Torture is not an investigative technique. It's an instrument of state terror. The Los Angeles Times has an important article today on how torture has compromised the ability of the American justice system to deal with even the most heavily-implicated terrorist suspects: FBI working to bolster Al Qaeda cases by Josh Meyer 10/21/07.

I don't know how the Republican Party stops it's own descent into more and more radical approaches to government and rejection of democracy and the rule of law. But the public and Congress have to find a way to stop the torture policy because that's a red line for the basic rule of law and the integrity of the justice system.

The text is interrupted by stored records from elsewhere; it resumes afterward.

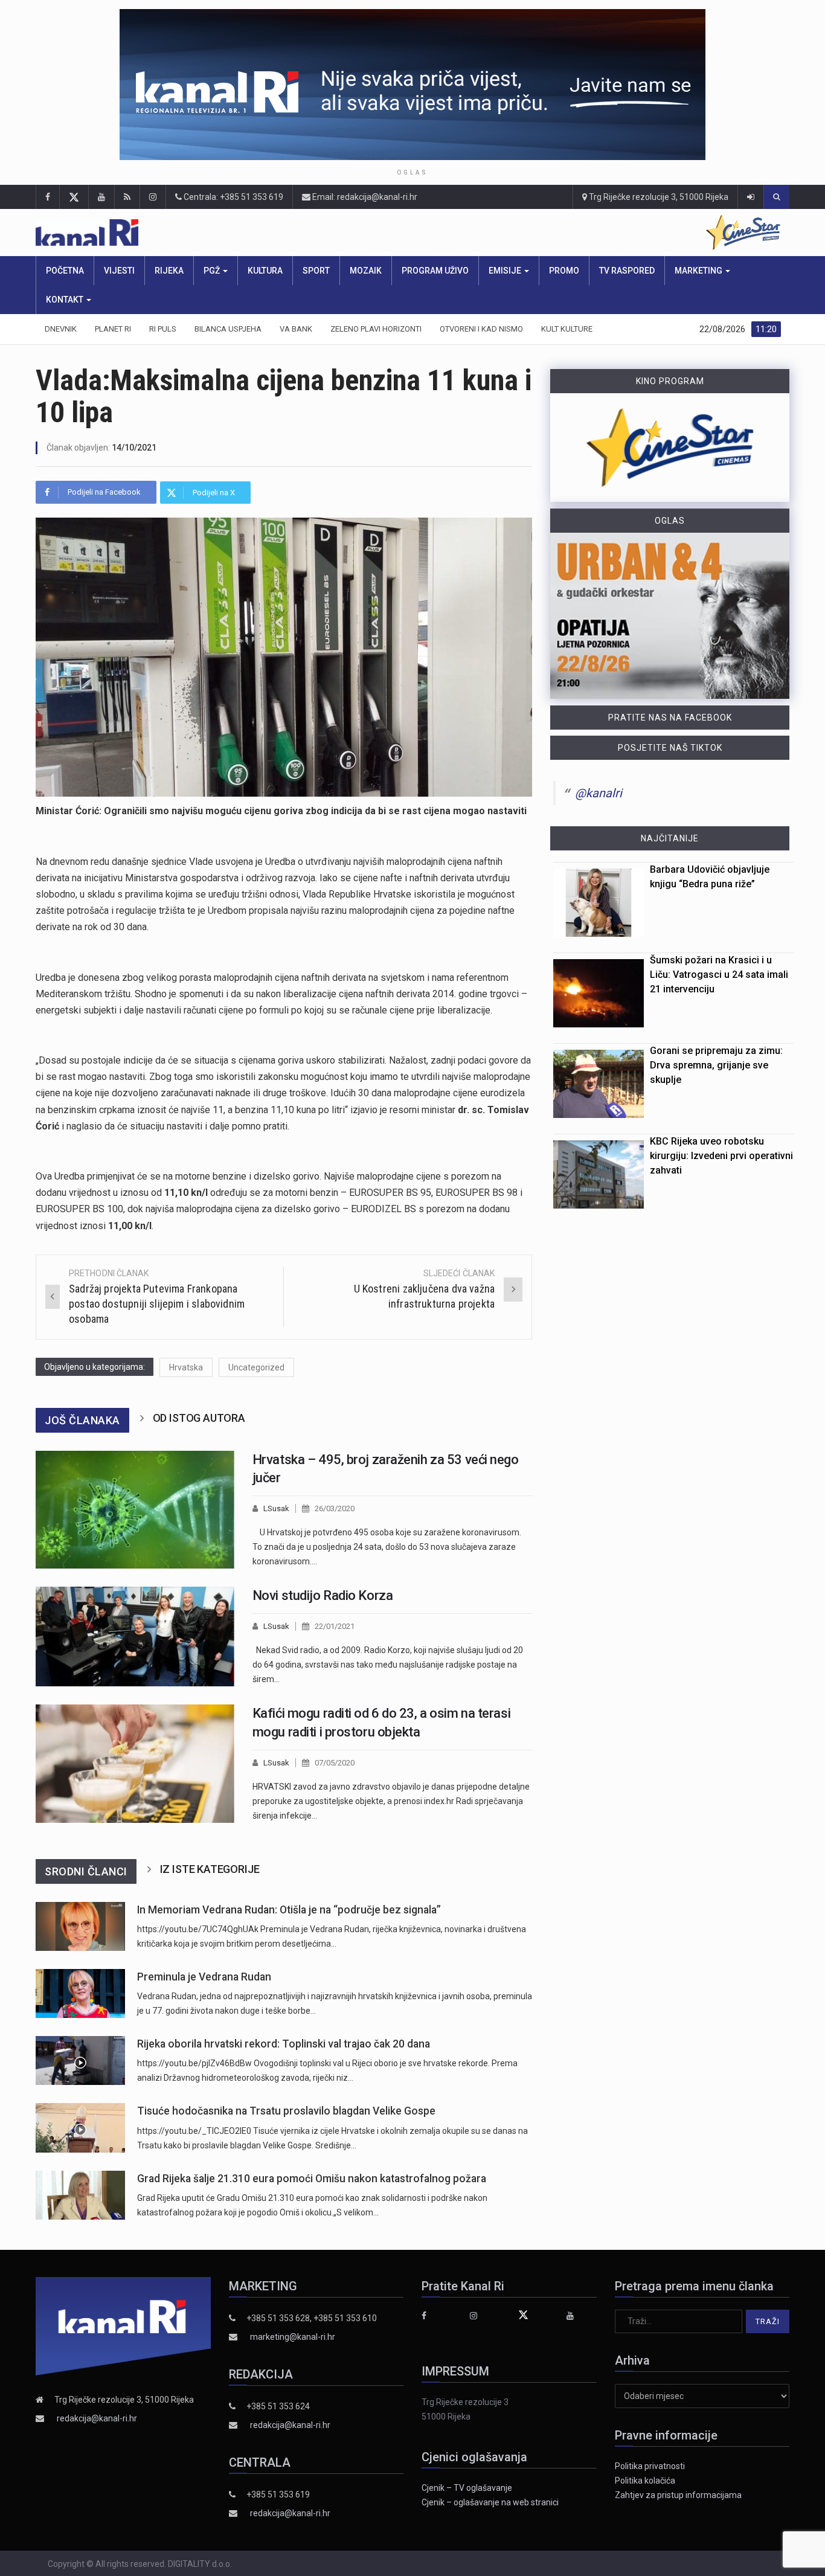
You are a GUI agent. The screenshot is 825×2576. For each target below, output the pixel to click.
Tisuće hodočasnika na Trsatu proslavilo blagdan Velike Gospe (286, 2111)
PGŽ (213, 270)
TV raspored (627, 270)
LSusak (276, 1508)
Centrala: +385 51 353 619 (232, 197)
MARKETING (699, 270)
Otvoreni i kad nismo (481, 328)
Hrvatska (186, 1367)
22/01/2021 (335, 1626)
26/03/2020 (335, 1508)
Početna (65, 270)
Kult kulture (566, 328)
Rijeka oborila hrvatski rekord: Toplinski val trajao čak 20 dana (283, 2044)
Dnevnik (61, 328)
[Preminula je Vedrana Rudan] (80, 1993)
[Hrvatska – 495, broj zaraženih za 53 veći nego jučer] (135, 1510)
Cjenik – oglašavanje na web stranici (490, 2502)
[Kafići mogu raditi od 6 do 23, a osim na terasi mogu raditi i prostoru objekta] (135, 1763)
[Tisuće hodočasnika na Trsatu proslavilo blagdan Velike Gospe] (80, 2127)
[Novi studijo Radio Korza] (135, 1636)
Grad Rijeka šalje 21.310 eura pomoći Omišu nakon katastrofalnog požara (311, 2179)
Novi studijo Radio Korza (322, 1595)
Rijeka (169, 270)
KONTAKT (65, 299)
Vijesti (119, 270)
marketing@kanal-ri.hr (292, 2337)
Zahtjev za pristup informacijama (678, 2495)
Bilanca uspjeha (228, 328)
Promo (564, 270)
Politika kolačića (645, 2480)
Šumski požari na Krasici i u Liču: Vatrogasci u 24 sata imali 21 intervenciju (719, 974)
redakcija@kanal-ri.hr (97, 2418)
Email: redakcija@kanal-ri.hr (363, 197)
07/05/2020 (335, 1762)
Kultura (265, 270)
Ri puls (162, 328)
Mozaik (366, 270)
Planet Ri (113, 328)
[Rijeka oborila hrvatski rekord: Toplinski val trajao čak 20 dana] (80, 2060)
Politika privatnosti (650, 2466)
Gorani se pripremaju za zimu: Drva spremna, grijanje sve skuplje (716, 1065)
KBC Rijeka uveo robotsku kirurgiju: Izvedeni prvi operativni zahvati (721, 1155)
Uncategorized (256, 1367)
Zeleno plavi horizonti (376, 328)
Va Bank (296, 328)
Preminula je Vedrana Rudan (204, 1977)
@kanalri (598, 793)
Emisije (506, 270)
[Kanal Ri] (244, 232)
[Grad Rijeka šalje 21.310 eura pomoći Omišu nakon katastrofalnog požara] (80, 2195)
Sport (316, 270)
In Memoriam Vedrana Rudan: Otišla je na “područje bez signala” (289, 1910)
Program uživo (435, 270)
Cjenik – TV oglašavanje (467, 2488)
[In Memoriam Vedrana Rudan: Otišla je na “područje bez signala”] (80, 1926)
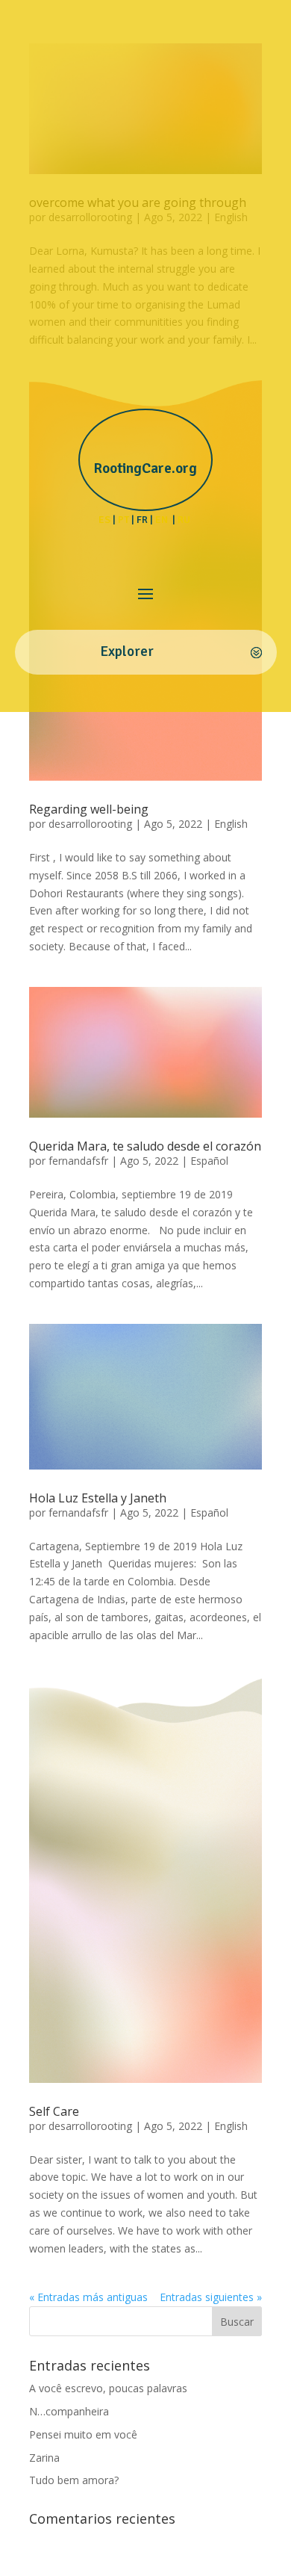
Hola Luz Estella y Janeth (97, 1498)
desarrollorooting (90, 824)
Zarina (44, 2457)
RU (185, 519)
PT (123, 519)
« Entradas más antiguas (88, 2297)
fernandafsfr (78, 1161)
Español (209, 1161)
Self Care (54, 2111)
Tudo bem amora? (74, 2480)
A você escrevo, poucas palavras (108, 2388)
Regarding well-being (88, 809)
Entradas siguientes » (211, 2297)
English (231, 824)
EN (162, 519)
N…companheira (69, 2411)
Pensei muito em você (83, 2434)
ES (104, 519)
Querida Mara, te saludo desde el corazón (145, 1146)
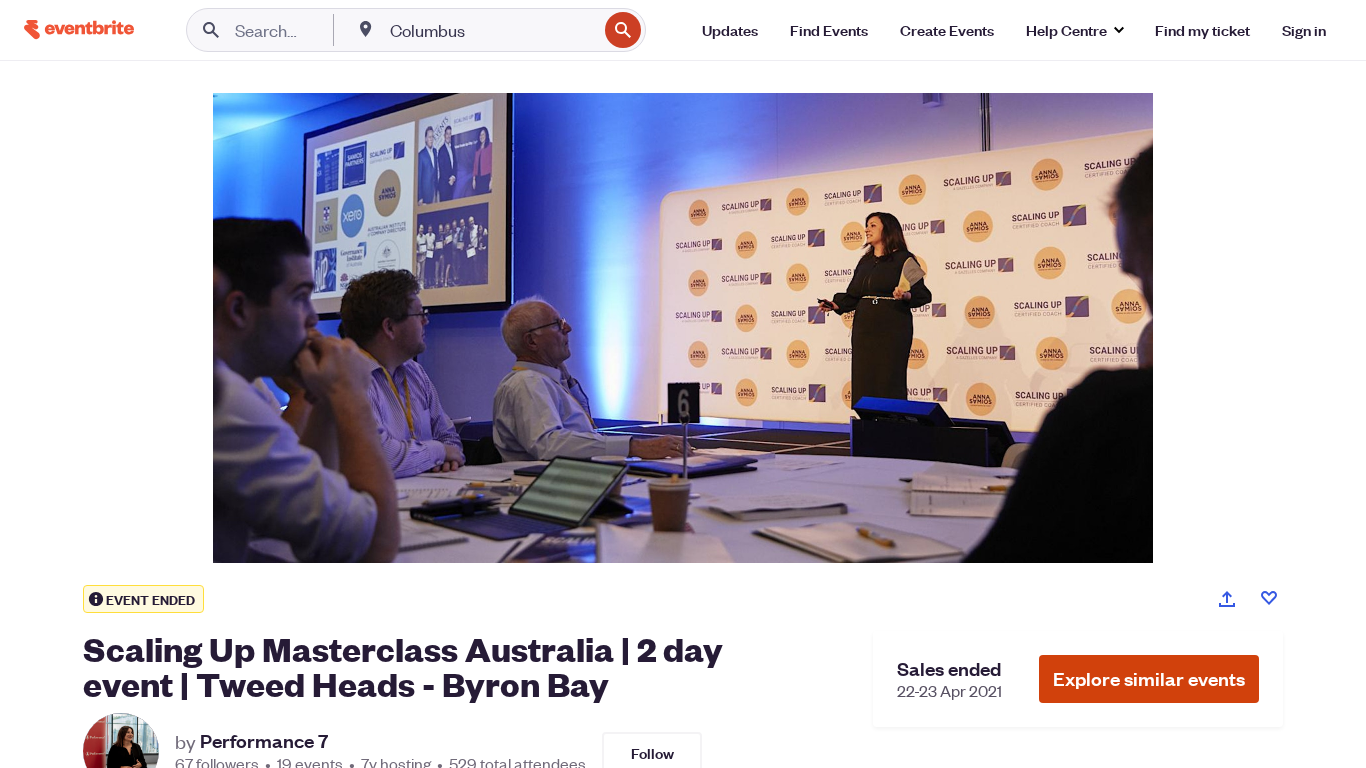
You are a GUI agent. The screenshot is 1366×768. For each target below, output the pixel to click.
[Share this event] (1227, 599)
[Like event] (1269, 598)
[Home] (79, 29)
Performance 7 (264, 741)
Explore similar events (1149, 678)
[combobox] (491, 30)
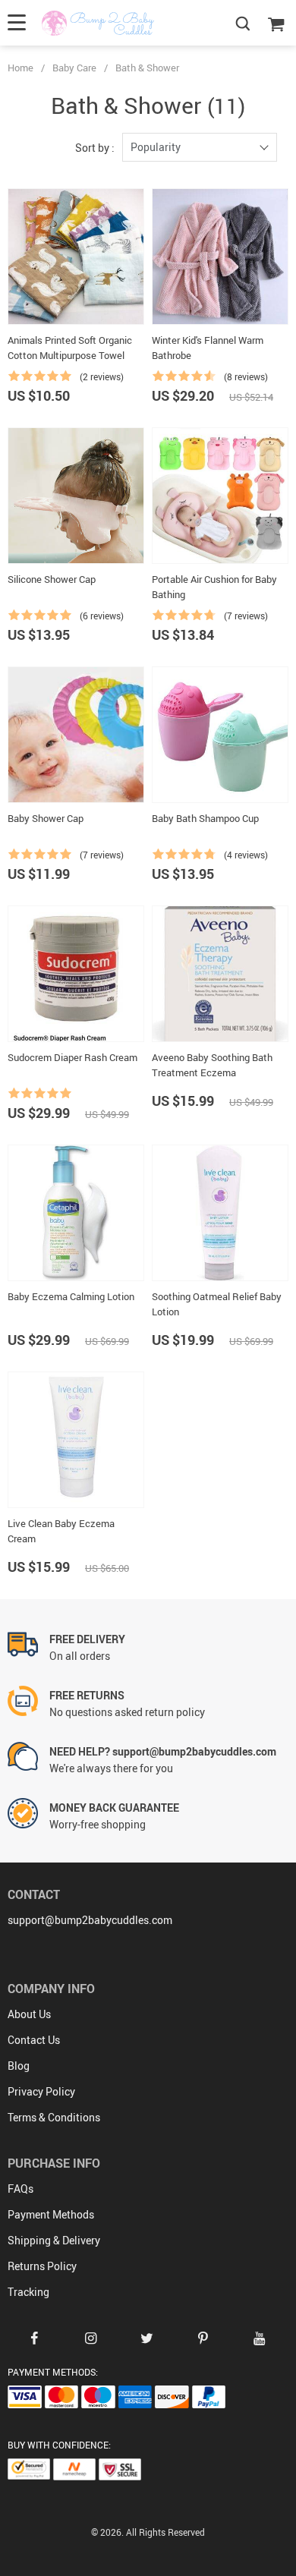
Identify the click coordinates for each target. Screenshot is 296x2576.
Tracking (28, 2292)
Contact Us (34, 2040)
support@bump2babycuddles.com (90, 1920)
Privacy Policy (41, 2091)
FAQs (20, 2188)
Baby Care (74, 67)
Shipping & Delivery (54, 2240)
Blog (19, 2065)
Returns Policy (42, 2266)
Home (20, 67)
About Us (29, 2014)
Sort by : (95, 147)
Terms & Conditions (54, 2117)
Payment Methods (51, 2214)
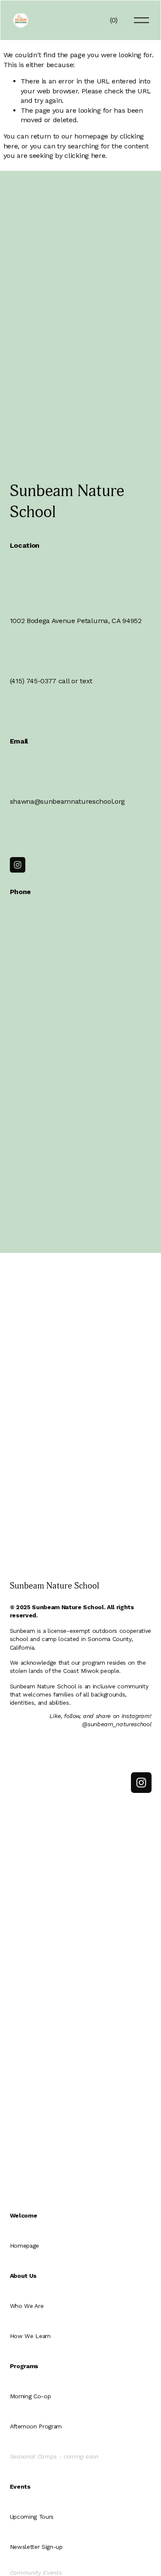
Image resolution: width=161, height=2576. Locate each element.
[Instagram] (17, 865)
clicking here (84, 155)
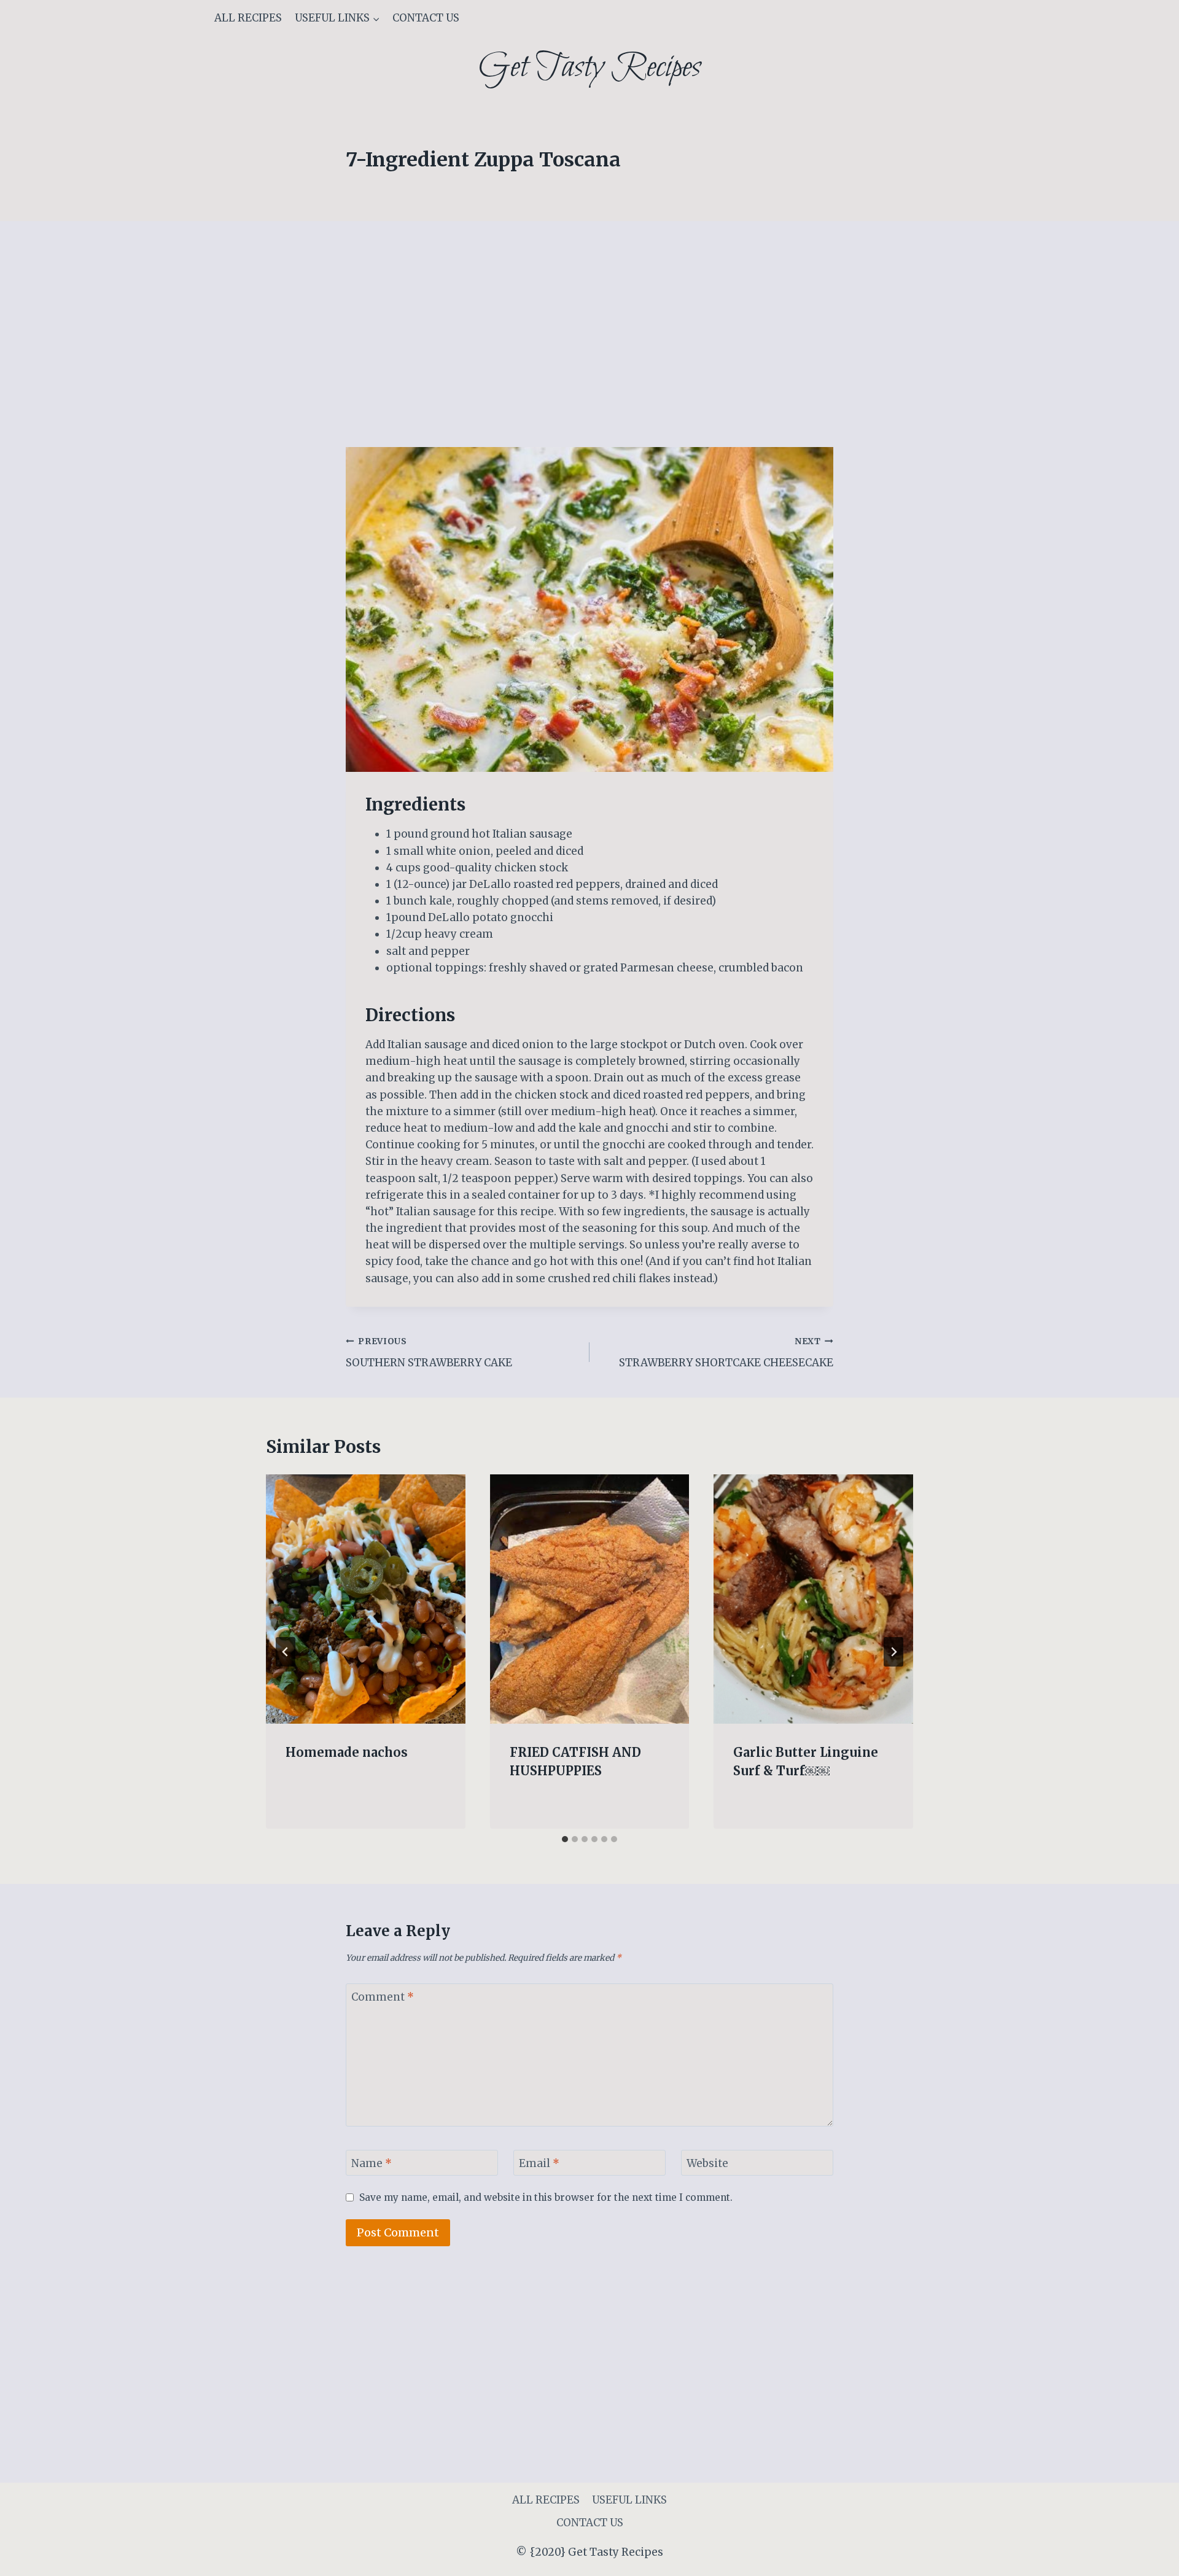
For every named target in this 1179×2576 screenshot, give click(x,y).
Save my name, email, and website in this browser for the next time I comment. (546, 2197)
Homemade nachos (347, 1752)
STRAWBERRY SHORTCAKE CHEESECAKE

Wilhelm Reich had some good ideas along with some pretty strange ones

I also read some blog post within the last several days that had an intriguing, Wilhelm-Reichian theory going about rightwing politics and miserable sex lives, but darned if I can find it now. Wilhelm Reich was a psychoanalyst who was part of Freud's circle who gravitated to the German Communist Party in the early 1930s. He had some intriguing ideas about things that attract people to rightwing politics, most notably in his book The Mass Psychology of Fascism. The Communists disowned him, he had to flee Nazi Germany and he progressively went crazy, developed a bizarre theory about "orgone energy" permeating the world, and eventually ended up as a raving rightwinger who died in federal prison in the US on charges connected with quack medicine claims.

Not exactly a rousing endorsement of his ideas, I realize. Still, with more attention being paid these days to the psychology of authoritarian politics, some of Reich's observations could prove useful. He describes, for instance, how the swastika, which was an ancient fertility symbols used in various cultures, was transformed into a Nazi political symbol and how it fit into the Nazis' psychological appeal.